### Selected extract
-*-*-
Archive for » July, 2014 «

Feeling entitled

People who have migrated to rich countries enjoy rather fewer rights than they do ‘at home’. Take a Sinhala speaking doctor and her family that have moved to Sidney and now have Australian citizenship. The good doctor will not feel upset that her mother cannot find her way around the city alone because there are no Sinhala equivalents in any of the street signs, ATMs or ticket machines. Although our doctor has now relinquished Sri Lankan citizenship and is a first class Australian, she does not think she should demand that official forms, that they are sometimes required to fill, should come with Sinhala translation.

Had she faced the same situation in Jaffna, the doctor would have been incensed. Let’s say she saw a street sign in Tamil, with smaller Sinhala lettering below. This would have led to her feeling aggrieved. She’d then consider the format of the street sign an infringement of her rights as a Sinhalese. Why should the Sinhala be written below the Tamil? And why in smaller letters, huh?

It’s worth pausing to consider whether this doctor is more comfortable in Australia, where she does not feel entitled to virtually any ‘language rights’, than when she visits Sri Lanka, where she finds even the slightest infringement of the status accorded to Sinhalese, relative to Tamil, a cause of dysphoria?

 

Learning

How indeed do we learn that such and such is rightfully mine – by virtue of being husband, daughter or citizen, for example? Why are some things that I consider to be my entitlements as a citizen of Sri Lanka not felt to be my due as a citizen of Australia, Canada or the UK? It cannot be because I am in a minority in Australia and therefore don’t deserve such rights. A Tamil-speaking British citizen will not feel deprived when Tamil is given no place by agencies in her country, Britain. But she may be annoyed that a customs officer at Katunayake airport is not fluent enough in Tamil to understand her, when she makes a tourist visit to Sri Lanka.
-*-*-
### Work to do
a) In the essay on language entitlement, rewrite the paragraph beginning "Had she faced the same situation in Jaffna" as a short bulleted list that keeps its main facts.
b) Carry the essay on language entitlement forward from the point where it stops.

### Supplied information
-*-*-
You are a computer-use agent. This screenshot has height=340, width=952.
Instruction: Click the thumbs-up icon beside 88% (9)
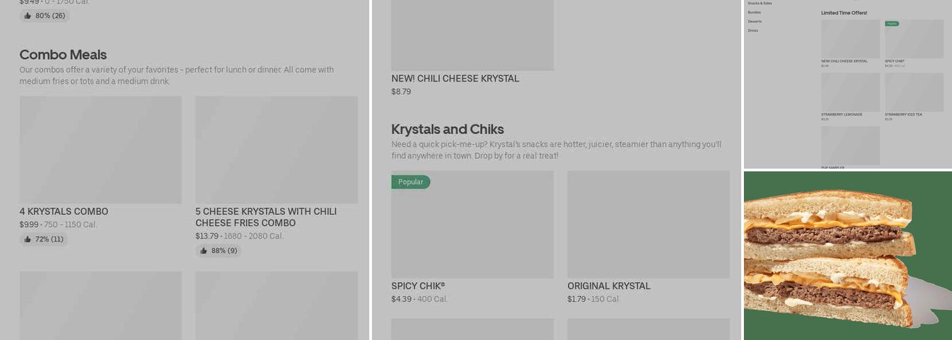(x=203, y=251)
-*-*-
### Answers for the exercise
a)
- In Jaffna, the same situation would have made the doctor incensed.
- A street sign in Tamil with smaller Sinhala lettering below would have left her feeling aggrieved.
- She would regard that format as an infringement of her rights as a Sinhalese.
- She would object both to the Sinhala being placed below the Tamil and to its smaller letters.

b)
One reason for the difference may be that Tamil is spoken by too small a minority in Britain, compared to Sri Lanka. So also Sinhalese. Another, that our doctor was born in Sri Lanka, not UK, and so does not feel entitled to privileges in her new country of citizenship. My guess though is that her UK born daughter too will not feel entitled to demand that the rightful place be given to her mother tongue, Tamil (or Sinhalese) by authorities in Britain, her country of birth.

The size of the minority may have more to do with it. There may be a critical proportion that a minority must reach for it to feel entitled to concessions – and then for parity. The relative size of a minority may, on the other hand, have nothing to do with it. I am not aware of the proportion of people whose mother tongue is Tamil, in states bordering Tamil Nadu.  There may even be a state or states with higher proportions of Tamil speakers than Sri Lanka. But these minorities may not feel inclined to press for their language to be at least marginally respected or equally treated.

Relative proportion of a language or religious group may only be one factor among many, underlying the feeling of entitlement. Whatever the underlying factors, the more intensely we consider ourselves rightful holders of dues the more vigilantly we watch out for their slightest violation.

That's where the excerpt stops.